Early data suggests delpacibart zotadiersen may slow down DMD

11 October 2025

A new medicine called delpacibart zotadiersen (or del-zota for short) might help slow down Duchenne muscular dystrophy (DMD).

People with DMD have a change in their genes that stops their bodies from making dystrophin, a protein that helps protect muscles. Del-zota is a type of treatment called exon-skipping. This means it hides a small part of the gene (called exon 44) so the body can make a shorter version of dystrophin that still works.

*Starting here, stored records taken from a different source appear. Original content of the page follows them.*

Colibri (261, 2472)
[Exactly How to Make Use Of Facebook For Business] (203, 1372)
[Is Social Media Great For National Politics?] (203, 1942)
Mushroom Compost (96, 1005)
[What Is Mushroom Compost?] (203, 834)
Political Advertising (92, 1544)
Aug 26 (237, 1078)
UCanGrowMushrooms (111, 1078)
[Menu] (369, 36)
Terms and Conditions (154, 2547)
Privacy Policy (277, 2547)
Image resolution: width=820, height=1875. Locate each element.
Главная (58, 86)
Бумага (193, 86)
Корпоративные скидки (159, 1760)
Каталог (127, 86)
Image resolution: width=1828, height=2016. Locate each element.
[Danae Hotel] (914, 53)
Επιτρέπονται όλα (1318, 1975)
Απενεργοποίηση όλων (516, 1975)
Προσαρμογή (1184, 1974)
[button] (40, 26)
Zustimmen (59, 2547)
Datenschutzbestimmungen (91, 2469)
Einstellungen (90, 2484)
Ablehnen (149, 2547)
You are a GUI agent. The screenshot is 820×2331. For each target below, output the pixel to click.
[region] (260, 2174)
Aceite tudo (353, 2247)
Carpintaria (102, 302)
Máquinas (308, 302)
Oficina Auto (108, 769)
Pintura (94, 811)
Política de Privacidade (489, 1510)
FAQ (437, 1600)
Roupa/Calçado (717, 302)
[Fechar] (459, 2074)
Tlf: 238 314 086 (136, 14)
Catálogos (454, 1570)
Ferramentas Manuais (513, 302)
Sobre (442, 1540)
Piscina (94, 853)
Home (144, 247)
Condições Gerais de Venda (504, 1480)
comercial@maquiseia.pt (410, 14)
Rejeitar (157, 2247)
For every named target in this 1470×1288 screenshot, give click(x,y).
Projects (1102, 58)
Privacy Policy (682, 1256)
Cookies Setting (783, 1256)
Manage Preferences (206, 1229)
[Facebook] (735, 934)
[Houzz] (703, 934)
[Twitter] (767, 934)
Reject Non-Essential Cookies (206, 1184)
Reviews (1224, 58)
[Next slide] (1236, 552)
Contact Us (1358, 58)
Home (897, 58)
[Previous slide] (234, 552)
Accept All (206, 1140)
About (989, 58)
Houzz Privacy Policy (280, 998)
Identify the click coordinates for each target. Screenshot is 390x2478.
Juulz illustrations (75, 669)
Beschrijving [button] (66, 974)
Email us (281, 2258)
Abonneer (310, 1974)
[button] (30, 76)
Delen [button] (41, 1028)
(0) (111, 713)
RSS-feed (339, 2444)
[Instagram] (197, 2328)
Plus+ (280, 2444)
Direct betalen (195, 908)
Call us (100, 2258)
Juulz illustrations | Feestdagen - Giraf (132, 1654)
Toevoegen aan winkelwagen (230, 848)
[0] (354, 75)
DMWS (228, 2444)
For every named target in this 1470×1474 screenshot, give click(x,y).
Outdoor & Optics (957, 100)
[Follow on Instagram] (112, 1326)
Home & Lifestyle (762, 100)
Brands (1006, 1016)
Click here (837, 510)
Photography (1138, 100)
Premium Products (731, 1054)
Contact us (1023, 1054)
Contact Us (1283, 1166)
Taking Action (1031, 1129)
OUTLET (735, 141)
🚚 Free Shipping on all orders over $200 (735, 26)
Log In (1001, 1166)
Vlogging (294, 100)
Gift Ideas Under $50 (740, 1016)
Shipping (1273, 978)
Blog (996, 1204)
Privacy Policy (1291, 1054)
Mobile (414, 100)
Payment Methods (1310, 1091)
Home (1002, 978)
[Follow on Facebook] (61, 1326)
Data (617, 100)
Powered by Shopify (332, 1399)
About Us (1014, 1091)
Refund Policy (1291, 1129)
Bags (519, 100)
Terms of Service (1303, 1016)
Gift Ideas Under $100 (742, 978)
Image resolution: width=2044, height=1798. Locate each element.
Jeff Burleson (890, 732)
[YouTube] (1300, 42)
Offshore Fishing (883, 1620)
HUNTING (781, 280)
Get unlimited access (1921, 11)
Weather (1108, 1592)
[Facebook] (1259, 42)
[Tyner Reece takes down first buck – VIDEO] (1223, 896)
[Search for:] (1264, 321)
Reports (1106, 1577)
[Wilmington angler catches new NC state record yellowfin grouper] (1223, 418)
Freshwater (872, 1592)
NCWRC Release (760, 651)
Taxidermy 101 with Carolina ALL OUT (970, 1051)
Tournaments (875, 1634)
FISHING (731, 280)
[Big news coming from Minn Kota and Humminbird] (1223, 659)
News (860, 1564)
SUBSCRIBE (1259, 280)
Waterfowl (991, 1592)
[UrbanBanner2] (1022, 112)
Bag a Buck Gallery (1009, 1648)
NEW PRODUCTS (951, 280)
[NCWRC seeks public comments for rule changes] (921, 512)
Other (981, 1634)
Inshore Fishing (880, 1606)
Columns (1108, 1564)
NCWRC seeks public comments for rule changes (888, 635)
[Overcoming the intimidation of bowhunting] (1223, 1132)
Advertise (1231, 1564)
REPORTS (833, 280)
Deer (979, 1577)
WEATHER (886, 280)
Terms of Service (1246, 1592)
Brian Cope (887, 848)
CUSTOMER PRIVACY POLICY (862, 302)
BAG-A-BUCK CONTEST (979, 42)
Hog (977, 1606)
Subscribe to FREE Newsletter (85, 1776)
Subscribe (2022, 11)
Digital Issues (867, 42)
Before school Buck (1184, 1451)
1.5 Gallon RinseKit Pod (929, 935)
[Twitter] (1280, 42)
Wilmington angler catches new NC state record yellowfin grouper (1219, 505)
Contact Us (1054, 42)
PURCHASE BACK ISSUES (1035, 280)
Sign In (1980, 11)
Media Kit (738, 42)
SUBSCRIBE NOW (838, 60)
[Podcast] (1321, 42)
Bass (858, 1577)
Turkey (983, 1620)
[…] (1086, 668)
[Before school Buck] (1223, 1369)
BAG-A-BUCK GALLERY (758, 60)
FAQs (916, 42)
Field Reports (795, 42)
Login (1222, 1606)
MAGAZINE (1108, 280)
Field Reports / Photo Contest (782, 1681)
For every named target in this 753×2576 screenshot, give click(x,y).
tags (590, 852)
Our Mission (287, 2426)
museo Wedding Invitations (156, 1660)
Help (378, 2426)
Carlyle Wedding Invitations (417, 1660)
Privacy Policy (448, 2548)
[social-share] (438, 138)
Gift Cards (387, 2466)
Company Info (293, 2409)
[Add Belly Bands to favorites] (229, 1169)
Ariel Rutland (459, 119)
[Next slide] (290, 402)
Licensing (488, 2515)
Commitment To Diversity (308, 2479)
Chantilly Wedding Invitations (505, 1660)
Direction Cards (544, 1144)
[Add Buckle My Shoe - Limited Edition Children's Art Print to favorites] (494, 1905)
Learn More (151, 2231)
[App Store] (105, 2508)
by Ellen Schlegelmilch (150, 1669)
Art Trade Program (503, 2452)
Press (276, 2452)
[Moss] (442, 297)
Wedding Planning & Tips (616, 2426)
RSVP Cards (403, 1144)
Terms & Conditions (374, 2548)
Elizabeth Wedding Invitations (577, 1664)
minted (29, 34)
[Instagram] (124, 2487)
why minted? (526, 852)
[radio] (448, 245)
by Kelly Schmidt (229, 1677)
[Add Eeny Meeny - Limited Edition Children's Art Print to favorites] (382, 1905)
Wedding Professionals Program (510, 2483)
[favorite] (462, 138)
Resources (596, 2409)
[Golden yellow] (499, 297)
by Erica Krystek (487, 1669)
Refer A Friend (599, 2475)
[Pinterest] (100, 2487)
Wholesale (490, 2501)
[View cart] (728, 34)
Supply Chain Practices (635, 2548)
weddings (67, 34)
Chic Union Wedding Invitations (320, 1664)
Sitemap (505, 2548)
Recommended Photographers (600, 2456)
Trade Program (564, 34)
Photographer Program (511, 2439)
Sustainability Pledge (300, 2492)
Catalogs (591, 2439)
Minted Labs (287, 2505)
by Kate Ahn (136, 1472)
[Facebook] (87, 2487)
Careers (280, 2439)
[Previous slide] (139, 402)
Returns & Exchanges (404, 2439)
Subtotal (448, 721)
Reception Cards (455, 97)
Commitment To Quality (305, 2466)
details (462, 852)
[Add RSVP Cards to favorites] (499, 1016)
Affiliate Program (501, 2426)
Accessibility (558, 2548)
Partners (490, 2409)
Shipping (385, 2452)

In the study, 23 people with DMD aged between 7 and 27 took part. Some could still walk, and some could not. After taking del-zota for around 5 months, on average, they made 25% more dystrophin than usual.

17 participants continued to receive the treatment and have been followed for around one year. During that time, the treatment helped lower levels of creatine kinase – a substance in the blood that shows muscle damage. On average, levels dropped by 80%. About half of the participants also had levels in the normal range after a year.

The study also showed that people who took del-zota did better in movement tests, like walking 10 metres or climbing stairs. These results were compared to natural history data, which shows how DMD usually changes over time without treatment.

This data is encouraging, but the study was small. A bigger trial is now needed to check if del-zota really helps people with DMD and is safe. In particular, future studies will need to compare del-zota to a placebo (dummy drug) to confirm whether the improvements in movement are truly due to the treatment.